A Rússia tem também ambições antigas, como a de ligar a sua linha ferroviária do Transiberiano ao território norte-coreano e de se tornar no principal fornecedor de gás natural.

Mas o grande interesse de Putin em encontrar-se com Kim é diplomático. Há já algum tempo que Moscovo se sentia posta de lado do processo diplomático de pacificação da Península Coreana, que sempre encarou como um esforço multilateral, e não uma negociação entre Washington e Pyongyang. É neste sentido que os dirigentes russos referem frequentemente o regresso do formato das negociações a seis, à semelhança do que aconteceu na década passada, sem sucesso.

“Não devemos subestimar o desejo de Moscovo em parecer vital para este processo, e o que estará disposto a fazer por Kim para assegurar um papel para a Rússia na constante evolução dos assuntos na Península Coreana”, nota Stephen Blank, analista do 38 North, um think-tank especializado em assuntos coreanos.

Nos últimos anos, a Rússia acompanhou os Estados Unidos e a China na condenação dos testes nucleares da Coreia do Norte, incluindo através da viabilização de sanções económicas no Conselho de Segurança da ONU. Mas ao contrário de Washington, o Kremlin nunca acreditou na possibilidade de uma desnuclearização total, dando prioridade a um processo negocial mais gradual e acompanhado de gestos recíprocos.

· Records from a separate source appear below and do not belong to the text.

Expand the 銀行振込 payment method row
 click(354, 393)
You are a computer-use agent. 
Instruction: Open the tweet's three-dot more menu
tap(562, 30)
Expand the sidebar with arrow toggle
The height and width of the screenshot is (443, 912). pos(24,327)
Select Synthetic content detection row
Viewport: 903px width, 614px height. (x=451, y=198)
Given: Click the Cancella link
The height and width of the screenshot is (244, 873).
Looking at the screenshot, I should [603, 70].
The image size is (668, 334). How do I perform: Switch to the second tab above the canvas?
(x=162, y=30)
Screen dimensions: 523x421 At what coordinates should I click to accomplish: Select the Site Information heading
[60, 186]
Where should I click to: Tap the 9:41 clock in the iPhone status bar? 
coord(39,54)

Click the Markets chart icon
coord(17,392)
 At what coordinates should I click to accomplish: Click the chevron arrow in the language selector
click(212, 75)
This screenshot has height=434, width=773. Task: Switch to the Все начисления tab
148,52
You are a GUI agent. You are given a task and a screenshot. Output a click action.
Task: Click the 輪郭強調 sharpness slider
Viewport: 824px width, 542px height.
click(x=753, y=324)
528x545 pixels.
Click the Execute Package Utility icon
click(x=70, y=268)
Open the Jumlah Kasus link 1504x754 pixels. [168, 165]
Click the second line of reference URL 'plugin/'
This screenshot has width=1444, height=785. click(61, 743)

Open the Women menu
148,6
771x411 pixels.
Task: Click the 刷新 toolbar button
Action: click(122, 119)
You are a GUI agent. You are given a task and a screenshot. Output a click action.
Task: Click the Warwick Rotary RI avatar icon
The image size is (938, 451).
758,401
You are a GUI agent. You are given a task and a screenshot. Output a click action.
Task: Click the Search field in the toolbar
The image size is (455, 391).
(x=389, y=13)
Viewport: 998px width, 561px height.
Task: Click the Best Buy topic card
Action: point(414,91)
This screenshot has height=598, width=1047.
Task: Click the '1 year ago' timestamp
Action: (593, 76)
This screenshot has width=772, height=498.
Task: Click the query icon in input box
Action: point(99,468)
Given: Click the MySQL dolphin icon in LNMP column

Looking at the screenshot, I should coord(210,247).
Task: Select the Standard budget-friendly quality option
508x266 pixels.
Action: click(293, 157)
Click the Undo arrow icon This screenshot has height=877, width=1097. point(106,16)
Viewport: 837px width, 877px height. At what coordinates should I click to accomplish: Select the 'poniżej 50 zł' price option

Porém, não há muita coisa de palpável que Putin possa dar a Kim durante o encontro desta quinta-feira. “A situação económica do país é muito má e Pyongyang quer desesperadamente um alívio das sanções para que o comércio regular possa ser retomado”, disse à BBC o professor da Universidade de Kookmin, em Seul, Andrei Lankov.

Com as mudanças no regime de sanções dependentes do Conselho de Segurança, Moscovo poderá apenas oferecer alguns paliativos ao regime de Kim. A Rússia “não irá violar oficialmente as sanções”, afirma Lankov. “Na melhor das hipóteses, Moscovo poderá fechar os olhos a algumas violações pequenas das sanções”, acrescenta.